Does anyone else have this problem? I have a new iPhone 8 and leave my house on 100% battery. I keep it on charge the whole time in the car but it always ends up below 10% at the end of a 12 hour shift.


----------



## Coastal_Cruiser (Oct 1, 2018)

Oooh. Is it plugged into a USB port in your car? If so, do you have an old fashion cigarette lighter thingy in the car? Your phone is drawing more current from what are the often low powered USB ports can handle. Buy a USB adapter that plugs into that lighter outlet (a.k.a. accessory outlet) and it should keep the phone charged all day.

Here is the one I use. It has a volt/amp meter on it as well but is not required. I'm just nerdy and like the readouts.

https://www.amazon.com/gp/product/B01N00I4TM/?tag=ubne0c-20


----------



## Red (Nov 8, 2014)

Better yet - buy a power bank, preferably a large one and charge your phone off the bank while charging bank at home after work. Car chargers are bad for batteries and so is a habit of keeping your phone plugged in at all times. The best way to extend battery life is to charge it via wall outlet or power bank up to 90% and re-charge when it's down below 30%. Avoid full 100% charges and don't keep it plugged in. Bad cables may also prevent devices from charging properly by the way.

I actually think it's a cable problem in your particular case


----------



## Jay Dean (Apr 3, 2015)

Anker


----------



## GreatOrchid (Apr 9, 2019)

mine did that when alt went bad on car from too many uber miles


----------



## mbd (Aug 27, 2018)

Stop watching porn when doing Uber.


----------



## tohunt4me (Nov 23, 2015)

Nice Beaver said:


> Does anyone else have this problem? I have a new iPhone 8 and leave my house on 100% battery. I keep it on charge the whole time in the car but it always ends up below 10% at the end of a 12 hour shift.


Uber Spyware consumes power and is hard on electronics.
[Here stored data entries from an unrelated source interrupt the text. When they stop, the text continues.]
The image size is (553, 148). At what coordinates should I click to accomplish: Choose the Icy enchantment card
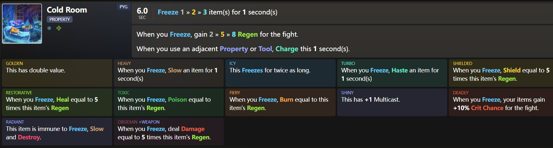(x=281, y=73)
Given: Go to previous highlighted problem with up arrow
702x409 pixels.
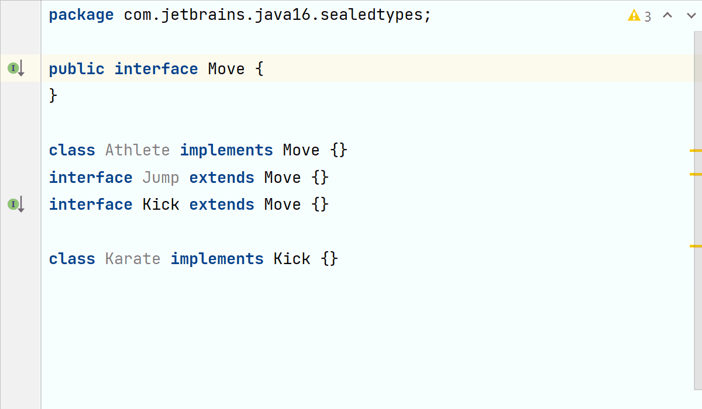Looking at the screenshot, I should pyautogui.click(x=667, y=16).
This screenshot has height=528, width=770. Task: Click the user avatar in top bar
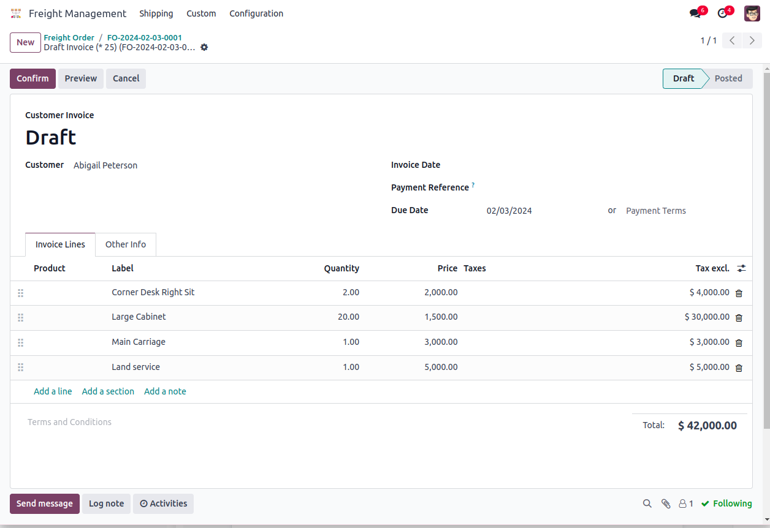(752, 13)
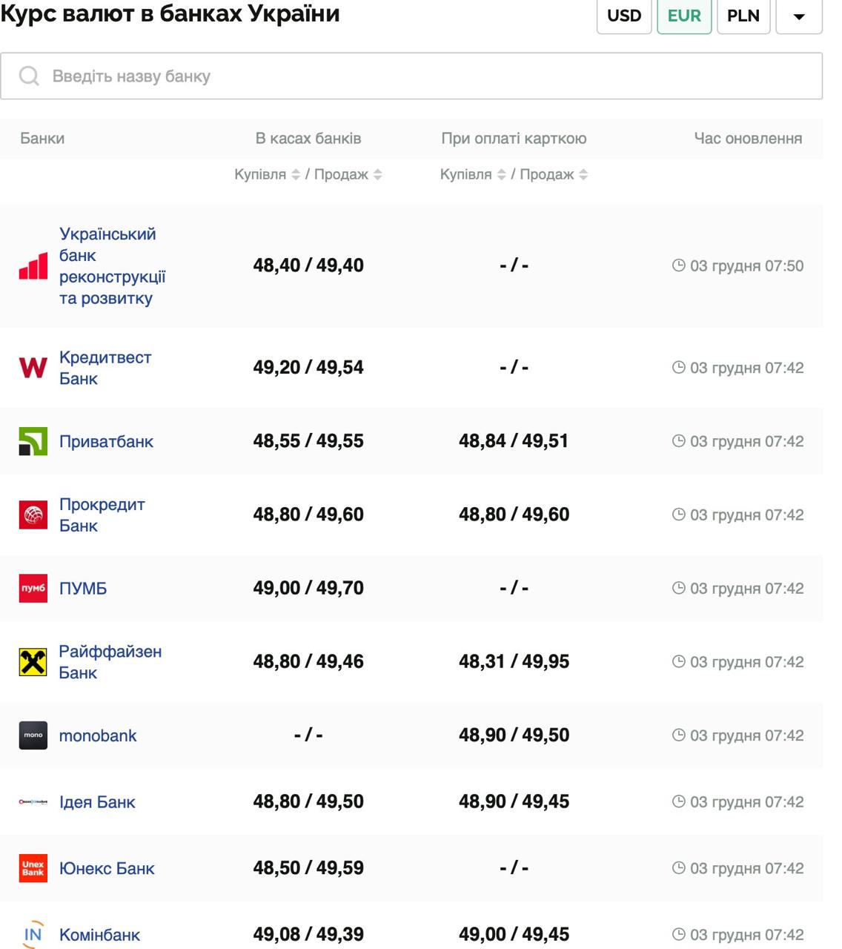Sort cash desk rates by Продаж
Screen dimensions: 842x949
378,174
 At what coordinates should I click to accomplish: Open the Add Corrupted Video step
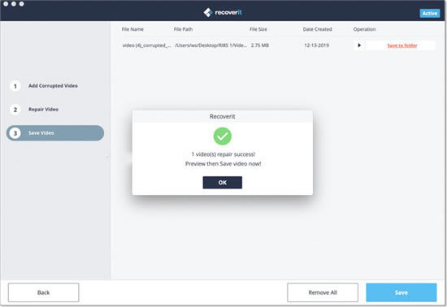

You are Probably being recorded and photographed in addition to having your every move monitored.


----------



## Brunch (Nov 4, 2016)

Red said:


> Better yet - buy a power bank, preferably a large one and charge your phone off the bank while charging bank at home after work. Car chargers are bad for batteries and so is a habit of keeping your phone plugged in at all times. The best way to extend battery life is to charge it via wall outlet or power bank up to 90% and re-charge when it's down below 30%. Avoid full 100% charges and don't keep it plugged in. Bad cables may also prevent devices from charging properly by the way.
> 
> I actually think it's a cable problem in your particular case


I'm wondering how much good doing those things will actually do for the battery. My last phone I would keep plugged in all the time when driving and keep it plugged in all night. I just replaced my phone after 3.5 years of having it. The problem was with the battery life and I wasn't careful with the brightness levels, so there was major screen "burn in". I'm going to try to be more careful with my new phone, but at the same time I know it will probably be needing replaced after 3 or so years.


----------



## Chorch (May 17, 2019)

Brunch said:


> I'm wondering how much good doing those things will actually do for the battery. My last phone I would keep plugged in all the time when driving and keep it plugged in all night. I just replaced my phone after 3.5 years of having it. The problem was with the battery life and I wasn't careful with the brightness levels, so there was major screen "burn in". I'm going to try to be more careful with my new phone, but at the same time I know it will probably be needing replaced after 3 or so years.


Yeah. Rideshare drivers can't have a phone forever. They must be changed. The usage we give is over the top. Always on. Non-stop.
I keep mine plugged to an _Amazon Basics _little thing that connects to the lighter of the car. It's awesome.


----------



## Nice Beaver (Aug 8, 2019)

Thanks, yes, I have the lighter connection so will give that a try


----------



## TwoFiddyMile (Mar 13, 2015)

My car lighter port died the day I bought the car from Yellow. I use a Blackweb battery pack. Gives me 13 hours of juice.
These apps draw massive current due to all the nav being run and as tohuntforme pointed out all the backdoor bullshit they use to "monitor".
How are you drawing more current than a charger can replace?


----------



## uberdriverfornow (Jan 10, 2016)

you need a charging cord that is beefy, if the cord is too thin it won't allow enough amps through to charge properly


----------



## Cdub2k (Nov 22, 2017)

Nice Beaver said:


> Does anyone else have this problem? I have a new iPhone 8 and leave my house on 100% battery. I keep it on charge the whole time in the car but it always ends up below 10% at the end of a 12 hour shift.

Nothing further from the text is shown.